── Extracted text ──

NASA Logo, National Aeronautics and Space Administration

+NASA Home

+Ames Home

Advanced Air Traffic Management Ontology Released to the Federal Aviation Administration
Intelligent Systems Division Banner

Advanced Air Traffic Management Ontology Released to the Federal Aviation Administration

In response to a request from staff in the Federal Aviation Administration’s (FAA) Chief Information Officer (CIO) organization, the NASA Air Traffic Management (ATM) Ontology was delivered on Jan 22, 2015. The delivery came following completion of a software release agreement signed by NASA and the FAA in December 2014. The FAA intends to use the ontology and its associated data in conjunction with various proof-of-concept demonstrations being developed within the FAA.

BACKGROUND: Code TI, in collaboration with Code AF, is developing an ATM Ontology as part of a semantic data integration prototype that fuses various sources of ATM data from the FAA, the National Oceanic and Atmospheric Administration (NOAA), NASA, and other providers. An existing ATM Data Warehouse in Code AF currently archives and makes available many data sets of interest to aeronautics researchers. However, these data sets lack standardization and incorporate differing data formats, nomenclature, and organizational structure. As a result, data cannot be combined across sources without significant effort by individual researchers who must download and write customized code to integrate data on an as-needed, piecemeal basis. The ATM Ontology functions as a unifying superstructure upon which data from multiple sources can be overlaid.

───

What to do:
A: Answer these questions from the article on the air traffic management ontology:
(i) On what date was the ontology delivered?
(ii) Staff in which part of the Federal Aviation Administration asked for it?
(iii) Which code holds the existing ATM Data Warehouse?
B: According to the article on the air traffic management ontology, the data sets in the ATM Data Warehouse use differing things. List all of them.
C: Print the part of the article on the air traffic management ontology that opens with the words containing "NASA Logo, National" and closes with "within the FAA.".

── Information provided ──

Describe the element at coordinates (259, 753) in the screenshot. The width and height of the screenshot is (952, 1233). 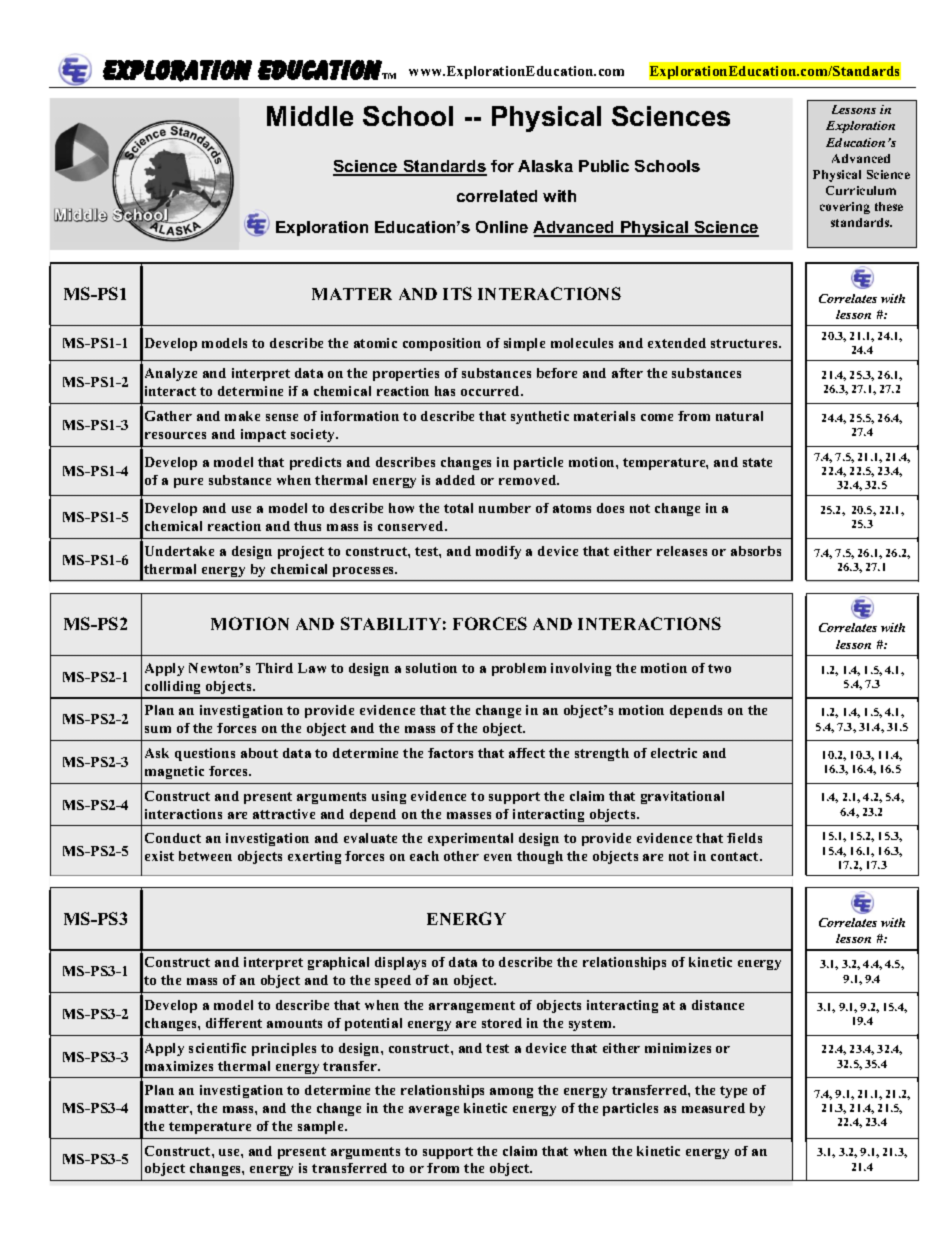
I see `about` at that location.
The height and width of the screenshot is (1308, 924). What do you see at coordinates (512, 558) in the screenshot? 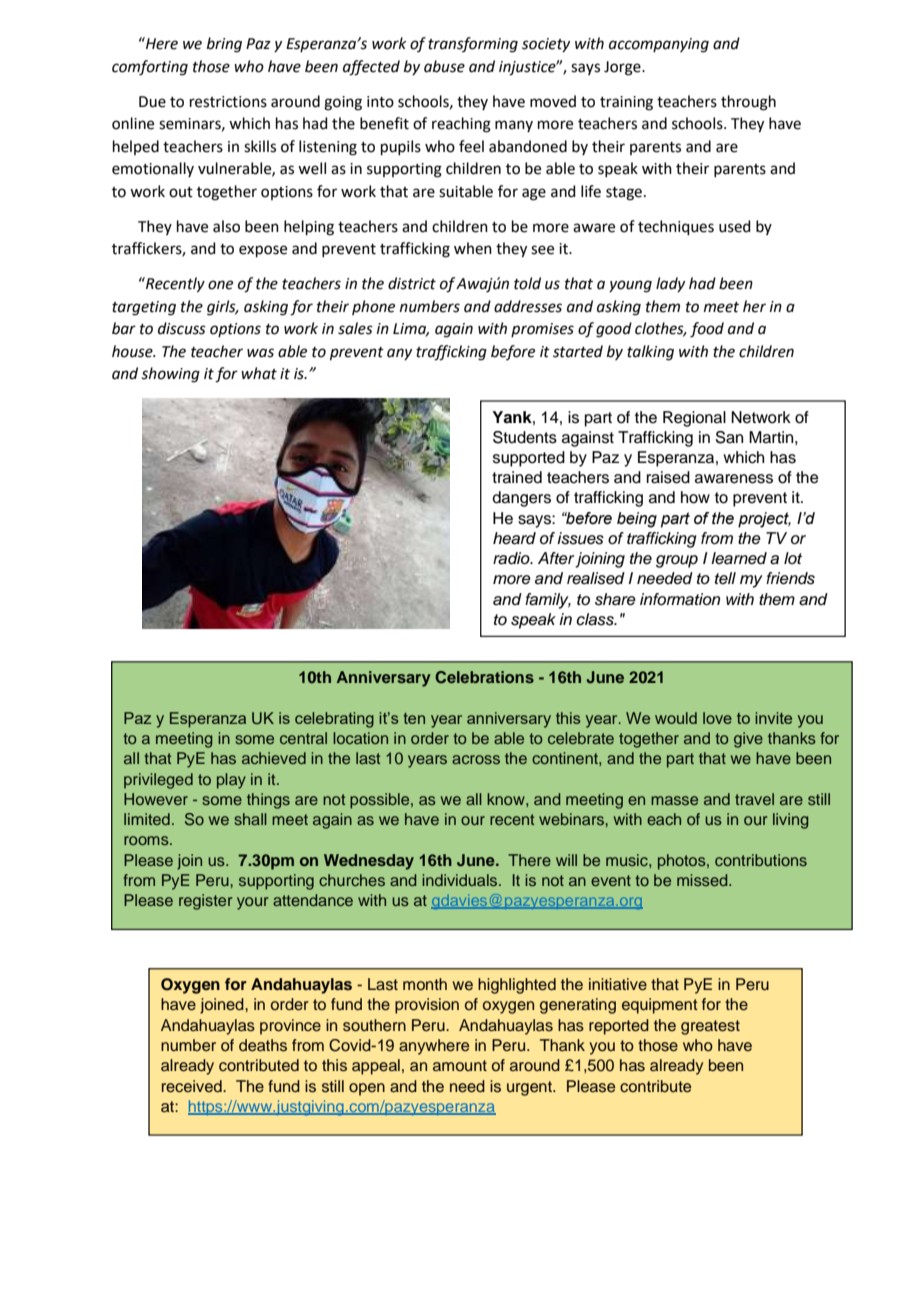
I see `radio` at bounding box center [512, 558].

───

Answers:
A:
(i) Jan 22, 2015
(ii) The Chief Information Officer (CIO) organization
(iii) Code AF

B:
- Data formats
- Nomenclature
- Organizational structure

C:
NASA Logo, National Aeronautics and Space Administration

+NASA Home

+Ames Home

Advanced Air Traffic Management Ontology Released to the Federal Aviation Administration
Intelligent Systems Division Banner

Advanced Air Traffic Management Ontology Released to the Federal Aviation Administration

In response to a request from staff in the Federal Aviation Administration’s (FAA) Chief Information Officer (CIO) organization, the NASA Air Traffic Management (ATM) Ontology was delivered on Jan 22, 2015. The delivery came following completion of a software release agreement signed by NASA and the FAA in December 2014. The FAA intends to use the ontology and its associated data in conjunction with various proof-of-concept demonstrations being developed within the FAA.